[Items from a dataset]
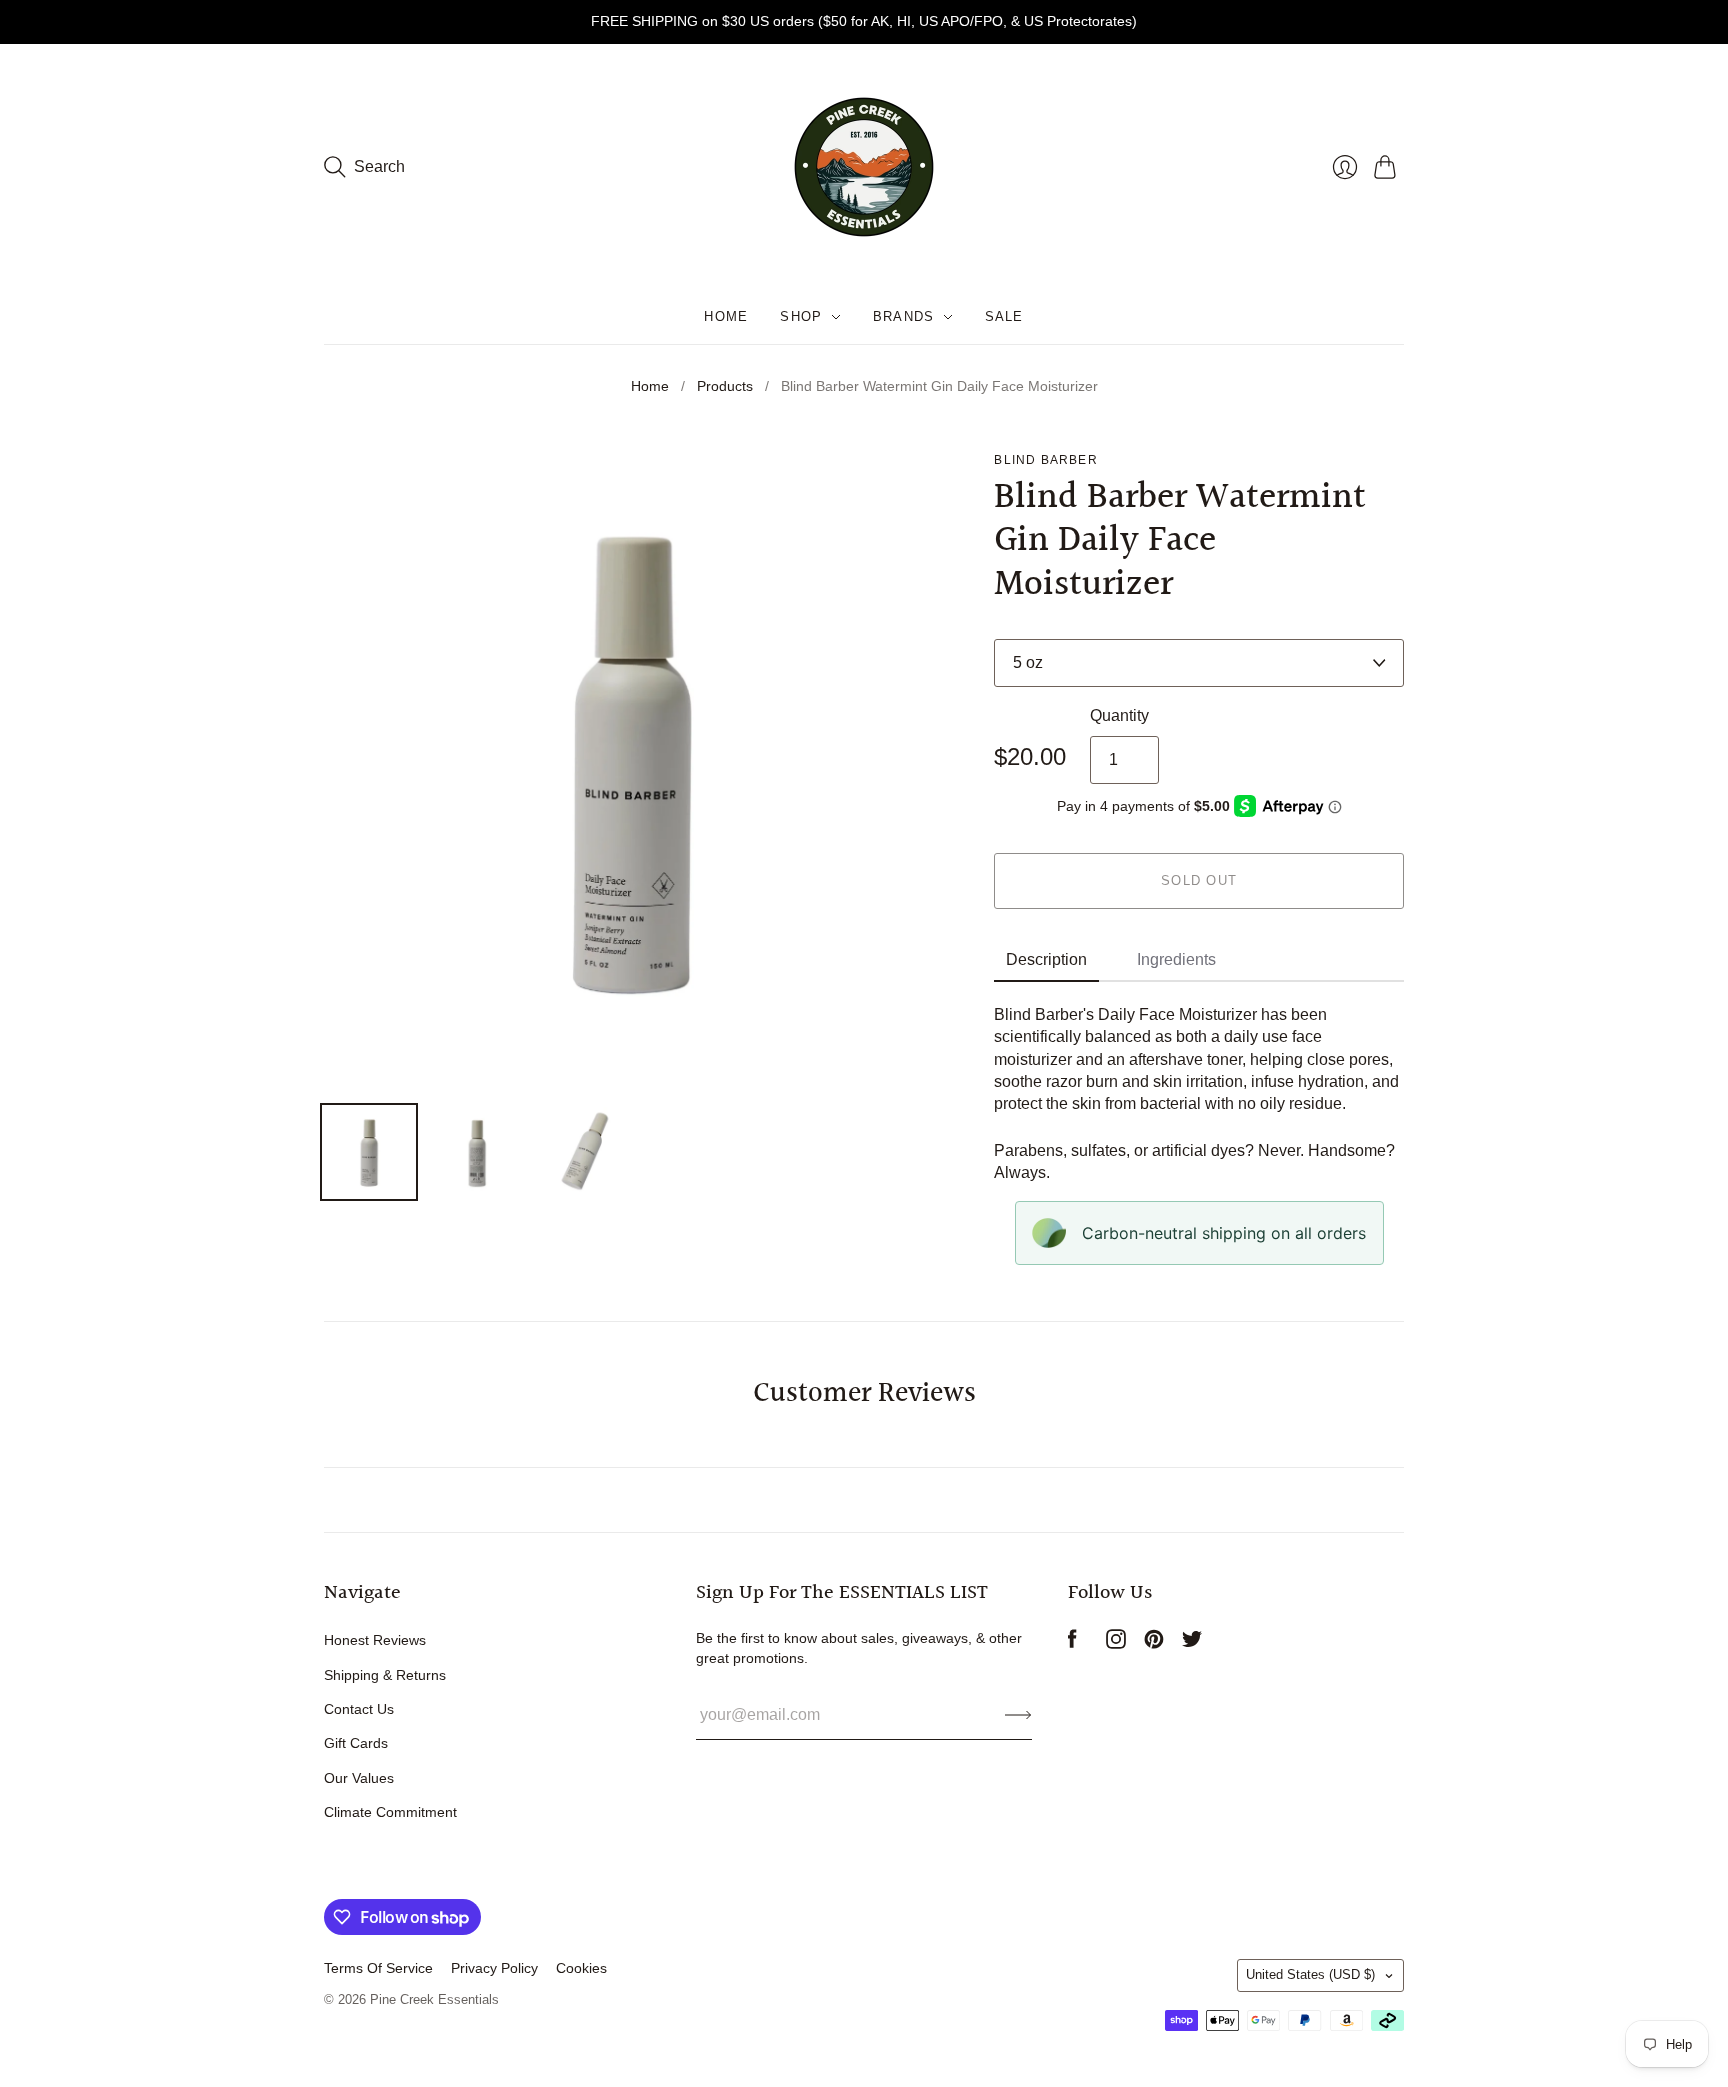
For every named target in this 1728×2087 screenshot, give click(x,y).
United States (1310, 1974)
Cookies (581, 1968)
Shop (801, 316)
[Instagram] (1116, 1643)
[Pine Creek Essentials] (864, 167)
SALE (1004, 316)
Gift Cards (356, 1743)
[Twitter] (1192, 1643)
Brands (904, 316)
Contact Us (359, 1709)
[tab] (1046, 961)
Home (726, 316)
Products (725, 386)
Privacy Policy (494, 1968)
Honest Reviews (375, 1640)
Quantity (1119, 715)
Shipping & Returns (385, 1675)
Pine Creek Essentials (434, 1999)
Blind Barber (1045, 460)
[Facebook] (1072, 1643)
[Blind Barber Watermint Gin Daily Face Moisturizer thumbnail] (369, 1152)
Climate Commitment (390, 1812)
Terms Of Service (378, 1968)
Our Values (359, 1778)
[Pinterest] (1154, 1643)
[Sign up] (1018, 1715)
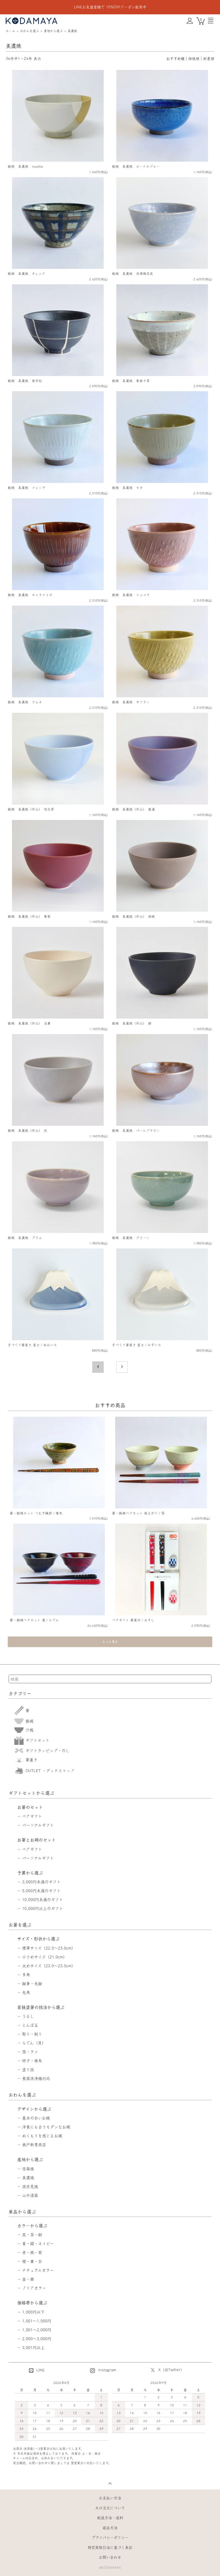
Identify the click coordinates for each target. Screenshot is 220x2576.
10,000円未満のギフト (42, 1900)
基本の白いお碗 (36, 2118)
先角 (26, 1992)
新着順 (208, 58)
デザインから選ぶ (34, 2109)
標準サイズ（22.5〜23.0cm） (48, 1948)
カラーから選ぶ (32, 2225)
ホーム (10, 30)
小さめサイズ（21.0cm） (44, 1957)
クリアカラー (34, 2288)
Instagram (106, 2370)
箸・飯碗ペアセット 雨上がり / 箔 (138, 1513)
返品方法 (110, 2528)
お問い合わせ (110, 2557)
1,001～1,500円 (36, 2321)
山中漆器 (30, 2195)
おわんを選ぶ (29, 30)
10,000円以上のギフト (42, 1908)
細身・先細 (32, 1984)
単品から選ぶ (22, 2211)
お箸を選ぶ (20, 1925)
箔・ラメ (30, 2052)
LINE (40, 2370)
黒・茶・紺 (32, 2235)
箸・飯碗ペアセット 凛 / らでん (34, 1620)
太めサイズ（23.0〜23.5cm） (48, 1966)
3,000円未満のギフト (41, 1882)
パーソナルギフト (38, 1825)
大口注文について (110, 2508)
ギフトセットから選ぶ (31, 1793)
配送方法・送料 (110, 2518)
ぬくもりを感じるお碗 (42, 2136)
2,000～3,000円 (36, 2339)
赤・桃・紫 (32, 2252)
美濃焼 (72, 30)
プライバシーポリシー (110, 2537)
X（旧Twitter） (171, 2370)
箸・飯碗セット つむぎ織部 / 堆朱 (36, 1513)
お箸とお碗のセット (36, 1840)
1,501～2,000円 (36, 2330)
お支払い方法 (110, 2498)
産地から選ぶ (53, 30)
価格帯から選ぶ (32, 2303)
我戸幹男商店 (34, 2145)
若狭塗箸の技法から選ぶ (40, 2007)
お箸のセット (30, 1807)
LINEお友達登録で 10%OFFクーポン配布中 (110, 7)
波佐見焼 (30, 2186)
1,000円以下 (33, 2312)
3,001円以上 (33, 2348)
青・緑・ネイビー (38, 2244)
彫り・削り (32, 2034)
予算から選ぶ (30, 1873)
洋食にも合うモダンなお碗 (46, 2127)
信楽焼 (28, 2169)
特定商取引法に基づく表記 (110, 2547)
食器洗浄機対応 (36, 2078)
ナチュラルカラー (38, 2270)
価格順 (193, 58)
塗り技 (28, 2070)
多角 (26, 1975)
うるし (28, 2016)
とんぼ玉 (30, 2025)
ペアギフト (32, 1816)
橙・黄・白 (32, 2261)
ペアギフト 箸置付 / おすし (133, 1620)
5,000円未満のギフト (41, 1891)
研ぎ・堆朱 (32, 2061)
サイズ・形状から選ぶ (38, 1939)
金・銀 (28, 2279)
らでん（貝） (34, 2043)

* Goal of the exercise
Begin with the first line of the records and repeat every line up to the one with "Shipping & Returns (385, 1675)", counting that line too. Pictures are not part of the copy.

* Completed task
For every named target in this 1728×2087 screenshot, give click(x,y).
United States (1310, 1974)
Cookies (581, 1968)
Shop (801, 316)
[Instagram] (1116, 1643)
[Pine Creek Essentials] (864, 167)
SALE (1004, 316)
Gift Cards (356, 1743)
[Twitter] (1192, 1643)
Brands (904, 316)
Contact Us (359, 1709)
[tab] (1046, 961)
Home (726, 316)
Products (725, 386)
Privacy Policy (494, 1968)
Honest Reviews (375, 1640)
Quantity (1119, 715)
Shipping & Returns (385, 1675)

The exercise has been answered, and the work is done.